**Task instructions:** Rewrite the items below, replacing "trash icon" with "delete icon" wherever it occurs and leaving everything else unchanged.

-- Begin Entries shown --

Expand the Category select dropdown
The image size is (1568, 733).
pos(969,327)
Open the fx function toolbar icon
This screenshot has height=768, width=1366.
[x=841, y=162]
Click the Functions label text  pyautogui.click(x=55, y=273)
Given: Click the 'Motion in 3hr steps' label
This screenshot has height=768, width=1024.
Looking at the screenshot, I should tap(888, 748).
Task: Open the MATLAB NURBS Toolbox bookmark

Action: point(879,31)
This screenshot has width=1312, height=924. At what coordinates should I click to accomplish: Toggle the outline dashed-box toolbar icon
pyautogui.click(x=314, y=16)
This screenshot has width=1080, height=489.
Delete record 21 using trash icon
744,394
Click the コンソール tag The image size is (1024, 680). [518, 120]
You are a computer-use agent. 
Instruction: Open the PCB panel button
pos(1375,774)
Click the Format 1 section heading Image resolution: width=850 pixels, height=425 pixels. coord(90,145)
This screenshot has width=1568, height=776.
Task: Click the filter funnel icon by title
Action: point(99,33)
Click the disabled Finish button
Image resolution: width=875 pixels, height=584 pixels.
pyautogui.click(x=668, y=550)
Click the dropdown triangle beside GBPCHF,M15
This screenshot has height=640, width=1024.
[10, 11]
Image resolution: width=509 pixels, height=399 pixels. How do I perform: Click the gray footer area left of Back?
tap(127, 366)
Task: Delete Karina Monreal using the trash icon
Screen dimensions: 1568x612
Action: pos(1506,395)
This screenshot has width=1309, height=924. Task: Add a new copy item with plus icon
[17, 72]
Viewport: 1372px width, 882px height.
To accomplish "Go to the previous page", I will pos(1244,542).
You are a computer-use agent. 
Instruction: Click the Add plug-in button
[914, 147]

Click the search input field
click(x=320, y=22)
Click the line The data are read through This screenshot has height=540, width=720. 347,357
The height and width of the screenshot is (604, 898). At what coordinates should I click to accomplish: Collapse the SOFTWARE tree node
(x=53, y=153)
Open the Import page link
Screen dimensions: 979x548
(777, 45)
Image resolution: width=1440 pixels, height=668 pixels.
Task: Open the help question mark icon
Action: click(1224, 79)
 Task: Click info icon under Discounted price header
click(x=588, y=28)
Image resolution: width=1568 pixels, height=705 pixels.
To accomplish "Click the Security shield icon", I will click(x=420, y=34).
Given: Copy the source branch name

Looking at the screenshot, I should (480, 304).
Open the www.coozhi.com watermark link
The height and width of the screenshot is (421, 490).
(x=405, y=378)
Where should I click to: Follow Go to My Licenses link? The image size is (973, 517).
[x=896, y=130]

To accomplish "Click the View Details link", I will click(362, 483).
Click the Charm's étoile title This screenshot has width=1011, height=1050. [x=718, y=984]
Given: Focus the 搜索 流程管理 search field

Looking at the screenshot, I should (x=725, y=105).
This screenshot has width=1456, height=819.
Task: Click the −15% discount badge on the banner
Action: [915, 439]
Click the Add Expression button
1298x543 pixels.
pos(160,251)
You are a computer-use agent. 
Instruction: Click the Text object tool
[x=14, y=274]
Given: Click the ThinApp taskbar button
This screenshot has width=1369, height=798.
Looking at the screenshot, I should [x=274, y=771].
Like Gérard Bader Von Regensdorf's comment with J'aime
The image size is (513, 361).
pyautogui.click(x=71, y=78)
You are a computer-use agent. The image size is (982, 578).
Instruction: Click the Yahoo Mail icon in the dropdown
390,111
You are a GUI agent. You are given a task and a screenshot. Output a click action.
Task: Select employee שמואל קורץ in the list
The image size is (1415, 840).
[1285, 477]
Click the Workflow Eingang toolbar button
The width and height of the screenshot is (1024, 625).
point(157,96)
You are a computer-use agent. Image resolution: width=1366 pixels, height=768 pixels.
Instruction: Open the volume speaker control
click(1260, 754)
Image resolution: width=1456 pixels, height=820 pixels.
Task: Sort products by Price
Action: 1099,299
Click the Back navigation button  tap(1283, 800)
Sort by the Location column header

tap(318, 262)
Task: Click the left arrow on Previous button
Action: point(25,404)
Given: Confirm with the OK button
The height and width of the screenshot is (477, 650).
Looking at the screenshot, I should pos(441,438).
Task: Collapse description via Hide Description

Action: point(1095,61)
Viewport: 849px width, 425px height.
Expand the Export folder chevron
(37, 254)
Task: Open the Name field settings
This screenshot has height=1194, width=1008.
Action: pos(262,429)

-- End Entries shown --

**Full solution:**
Expand the Category select dropdown
The image size is (1568, 733).
pos(969,327)
Open the fx function toolbar icon
This screenshot has height=768, width=1366.
[x=841, y=162]
Click the Functions label text  pyautogui.click(x=55, y=273)
Given: Click the 'Motion in 3hr steps' label
This screenshot has height=768, width=1024.
Looking at the screenshot, I should tap(888, 748).
Task: Open the MATLAB NURBS Toolbox bookmark

Action: point(879,31)
This screenshot has width=1312, height=924. At what coordinates should I click to accomplish: Toggle the outline dashed-box toolbar icon
pyautogui.click(x=314, y=16)
This screenshot has width=1080, height=489.
Delete record 21 using delete icon
744,394
Click the コンソール tag The image size is (1024, 680). [518, 120]
You are a computer-use agent. 
Instruction: Open the PCB panel button
pos(1375,774)
Click the Format 1 section heading Image resolution: width=850 pixels, height=425 pixels. coord(90,145)
This screenshot has width=1568, height=776.
Task: Click the filter funnel icon by title
Action: point(99,33)
Click the disabled Finish button
Image resolution: width=875 pixels, height=584 pixels.
pyautogui.click(x=668, y=550)
Click the dropdown triangle beside GBPCHF,M15
This screenshot has height=640, width=1024.
[10, 11]
Image resolution: width=509 pixels, height=399 pixels. How do I perform: Click the gray footer area left of Back?
tap(127, 366)
Task: Delete Karina Monreal using the delete icon
Screen dimensions: 1568x612
Action: pos(1506,395)
This screenshot has width=1309, height=924. Task: Add a new copy item with plus icon
[17, 72]
Viewport: 1372px width, 882px height.
To accomplish "Go to the previous page", I will pos(1244,542).
You are a computer-use agent. 
Instruction: Click the Add plug-in button
[914, 147]

Click the search input field
click(x=320, y=22)
Click the line The data are read through This screenshot has height=540, width=720. 347,357
The height and width of the screenshot is (604, 898). At what coordinates should I click to accomplish: Collapse the SOFTWARE tree node
(x=53, y=153)
Open the Import page link
Screen dimensions: 979x548
(777, 45)
Image resolution: width=1440 pixels, height=668 pixels.
Task: Open the help question mark icon
Action: click(1224, 79)
 Task: Click info icon under Discounted price header
click(x=588, y=28)
Image resolution: width=1568 pixels, height=705 pixels.
To accomplish "Click the Security shield icon", I will click(x=420, y=34).
Given: Copy the source branch name

Looking at the screenshot, I should (480, 304).
Open the www.coozhi.com watermark link
The height and width of the screenshot is (421, 490).
(x=405, y=378)
Where should I click to: Follow Go to My Licenses link? The image size is (973, 517).
[x=896, y=130]

To accomplish "Click the View Details link", I will click(362, 483).
Click the Charm's étoile title This screenshot has width=1011, height=1050. [x=718, y=984]
Given: Focus the 搜索 流程管理 search field

Looking at the screenshot, I should (x=725, y=105).
This screenshot has width=1456, height=819.
Task: Click the −15% discount badge on the banner
Action: [915, 439]
Click the Add Expression button
1298x543 pixels.
pos(160,251)
You are a computer-use agent. 
Instruction: Click the Text object tool
[x=14, y=274]
Given: Click the ThinApp taskbar button
This screenshot has width=1369, height=798.
Looking at the screenshot, I should [x=274, y=771].
Like Gérard Bader Von Regensdorf's comment with J'aime
The image size is (513, 361).
pyautogui.click(x=71, y=78)
You are a computer-use agent. The image size is (982, 578).
Instruction: Click the Yahoo Mail icon in the dropdown
390,111
You are a GUI agent. You are given a task and a screenshot. Output a click action.
Task: Select employee שמואל קורץ in the list
The image size is (1415, 840).
[1285, 477]
Click the Workflow Eingang toolbar button
The width and height of the screenshot is (1024, 625).
point(157,96)
You are a computer-use agent. Image resolution: width=1366 pixels, height=768 pixels.
Instruction: Open the volume speaker control
click(1260, 754)
Image resolution: width=1456 pixels, height=820 pixels.
Task: Sort products by Price
Action: 1099,299
Click the Back navigation button  tap(1283, 800)
Sort by the Location column header

tap(318, 262)
Task: Click the left arrow on Previous button
Action: point(25,404)
Given: Confirm with the OK button
The height and width of the screenshot is (477, 650).
Looking at the screenshot, I should pos(441,438).
Task: Collapse description via Hide Description

Action: point(1095,61)
Viewport: 849px width, 425px height.
Expand the Export folder chevron
(37, 254)
Task: Open the Name field settings
This screenshot has height=1194, width=1008.
Action: pos(262,429)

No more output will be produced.